寝癖でボサボサになったオオニシの頭髪はまるで、親鳥が雛を育てる為にせっせと作った鳥の巣のようだ。

玄関ドアを開ける。

青空が広がり、後部座席には幼児を乗せた母親が忙しそうに交通量の多い道を自転車で通過していく。
その後ろには、ブレザーを着て髪を金色や茶色に染めた男女が笑い声を弾ませながら仲睦まじく歩いている。

現在のオオニシにとって自分は社会から必要とされていないという思いが、心に重くのし掛かり出口のない迷路に迷い込んでしまった気でいる。

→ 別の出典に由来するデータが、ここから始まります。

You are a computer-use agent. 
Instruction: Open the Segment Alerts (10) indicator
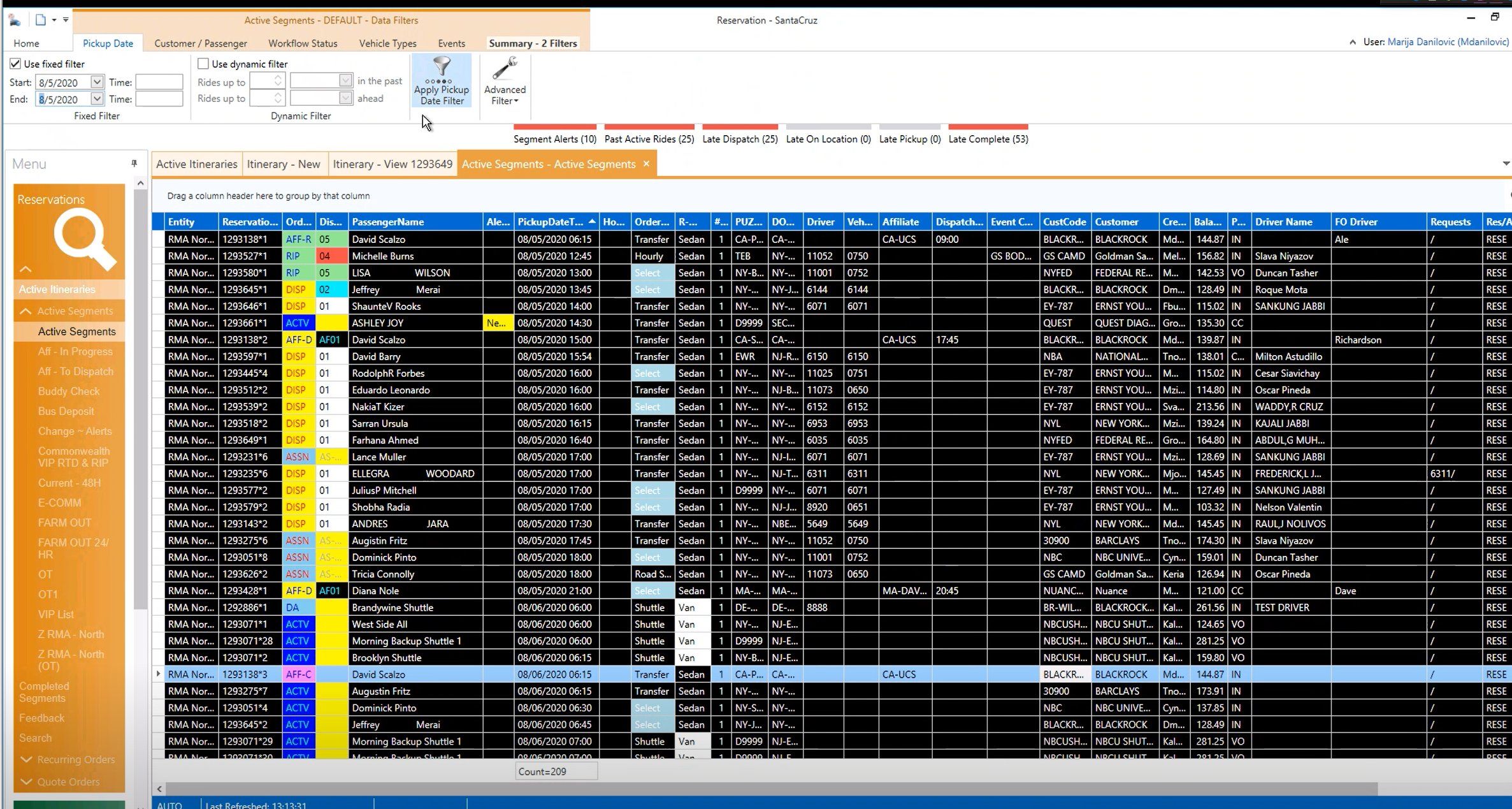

目の前の日常は明るい未来がある"真人間"だけの世界であり、それを肌で感じる距離にいるのは不愉快極まりなく遮断してしまいたい気分だった。

ゴツゴツした手で郵便受けから封筒を取り出す。

オオニシは部屋に戻らず、その場で封を開けて中身を見た。

『選考結果のご連絡』

この度は弊社の求人にご応募頂き誠にありがとうございます。
応募書類を元に慎重に選考した結果、大西様のご期待に添えない結果となりました。

何卒、ご了承いただきたくますようお願い致します。

大西様の今後の就職活動の成功をお祈り致します。

「そんなこったろうと思ったよ。あのスダレハゲの面接官、冷たかったもんな。
やっと捻出した写真代と交通費を返せって言いたいものよ。」

オオニシは不採用通知の書類をビリビリに破り、生ゴミやティッシュペーパーがギュウギュウに詰まって山のように膨れ上がったゴミ箱に捨てた。

パンパンに空気が入り、張り詰めたゴム風船のようにいつ爆発するかわからないくらいストレスを抱えているオオニシには耐えられない状況だ。

「参ったな。家賃、払えねえな…。」

暴力事件を起こした自動車工場を辞めてから、一度も天日干しをしていない汗とダニが棲みつく布団にだらしなく寝転がる。

抜け殻同然になったオオニシは無言でテレビの電源を入れチャンネルをランダムに操作していると、軽快なBGMとともにシャンプーのCMが映し出された。

こないだ二十歳を迎えたばかりの国民的女性アイドルが出演している。

「ツヤツヤ、ウルウル!大切な髪に水分をしっかり閉じ込めて集中リペア!」

黒くて張りのあるロングヘアを両手でなびかせながら笑顔で言う。

「…あの娘さん達に会いたいな。特にお姉さんの方に。
あの娘さん(ソラ)の方がこの姉ちゃんより綺麗な髪、顔をしているよ。」

ピンポーン

「誰だ?お巡りか?ミカミの件か?」

ピンポーン

再度、大西の部屋のチャイムが鳴る。

「…まさか、美しい娘さんが来てくれたのかね?
俺の心配でもして肉じゃがを作って持ってきていたりしてな。」

想像を膨らませたオオニシは顔をほころばせ、不潔な布団の中から玄関を見つめた。